Jeddah, Asharq Al-Awsat- Saudi Arabia announced the launch of its first campaign to combat domestic abuse with the inauguration of the first center to protect children, women and the elderly in Mecca on Wednesday.
Sheikh Saleh al Turki, chair of the social development committee part of Mecca city council and head of al Bar association in Jeddah, said the move was in response to a June resolution by the council calling an authority to be established to protect children, women, and the elderly from domestic violence. A number of working groups would also be created to oversee medical, judicial and preventive measures, he added.
Speaking at the inauguration ceremony, al Turki indicated the center was established with the collaboration of Unicef, with the international body expected to provide financial assistance at a later date, according to an agreement between the two sides. He stressed that admitting domestic violence was a problem and solving it through the new center in Mecca would encourage society to deal with other social problems in Saudi Arabia in a serious manner and increase the likelihood of preventing them from occurring.
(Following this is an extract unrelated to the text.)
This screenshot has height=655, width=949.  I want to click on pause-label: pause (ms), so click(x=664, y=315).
Cases of domestic abuse and slavery, denounced in international reports, will not be solved, al Turki indicated by denial, but rather, constructively addressing these problems in a transparent way and encouraging every individual feels responsible for their family and society and their country’s international reputation.
The center will welcome victims of domestic abuse for a temporary period whilst their case was being processed or awaiting peaceful resolution. Several government authorities including hospitals, police, social and educational associations were expected to forward cases. Runaway girls will also be admitted and a study will conducted to determine what causes youngsters flee their homes.
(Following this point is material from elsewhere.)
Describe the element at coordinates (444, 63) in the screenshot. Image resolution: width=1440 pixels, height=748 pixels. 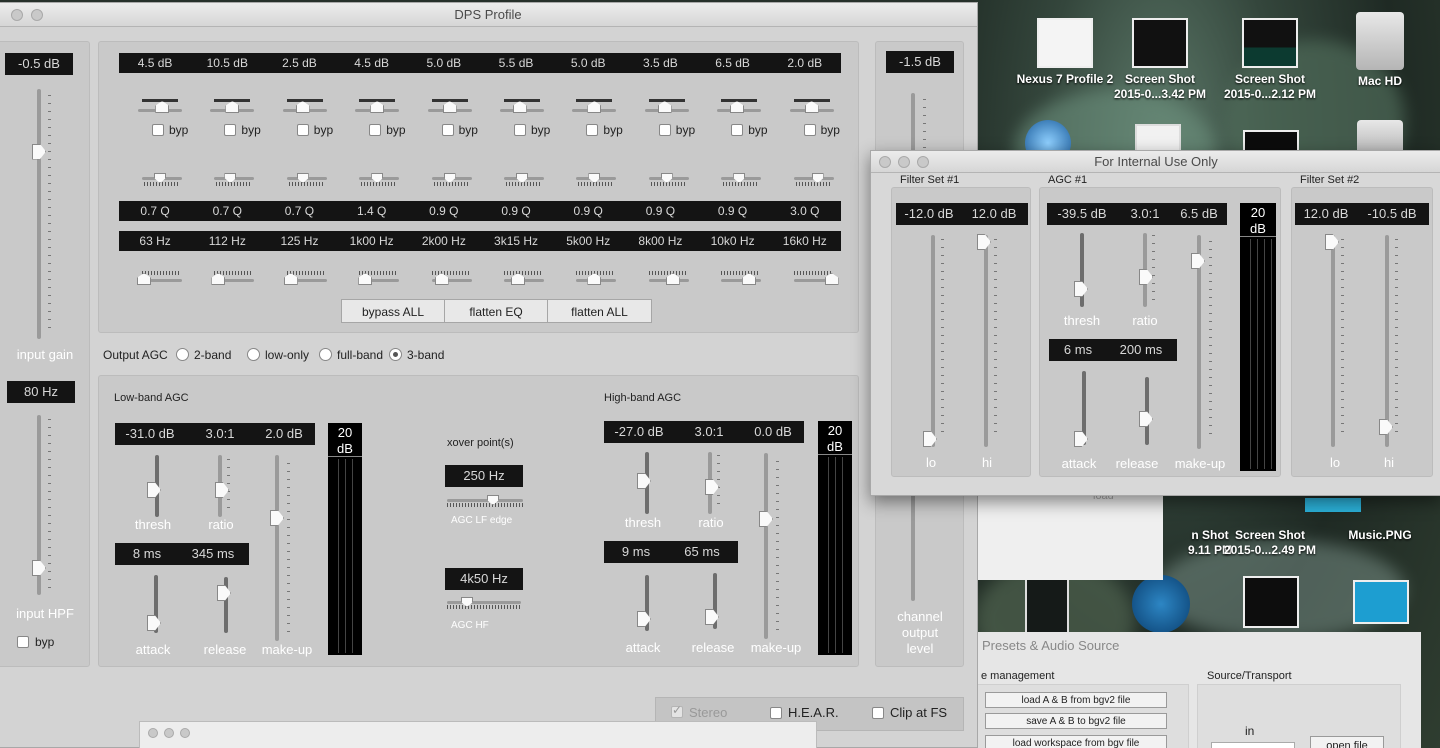
I see `eq-gain-value: 5.0 dB` at that location.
Fatima Salih Ghazali, who will head the center which can welcome up to 151 individuals at one time, told Asharq al Awsat the center would not serve as a permanent shelter but principally to provide a comfortable peaceful atmosphere for those suffering from domestic abuse before a suitable solution is found. Individuals will receive psychological and health support from specialists and receive assurances as to their safety.
Commenting on the center’s finances, al Turki said that an initial study by Unesco indicated $50 million would be necessary, adding that donations from a prominent Saudi figure totaling $160,000 and from a foreign company based in the United Arab Emirates worth $100,000 where expected, in addition to pledges by a number of Saudi businessmen. A wider effort to support charities would solve a host of problems and enable the private sector to assist the government to fulfill its duty to all its citizens, he pointed out.
The permanent authority for the protection of children, women, and the elderly from abuse and domestic violence will be responsible for designing policies and programs to tackle the problem and assist the authorities in dealing with victims. An information center will also be set up for specialists to analyze incidents of family abuse and a hostel will shelter those suffering from abuses and comfort them while they undergo rehabilitation.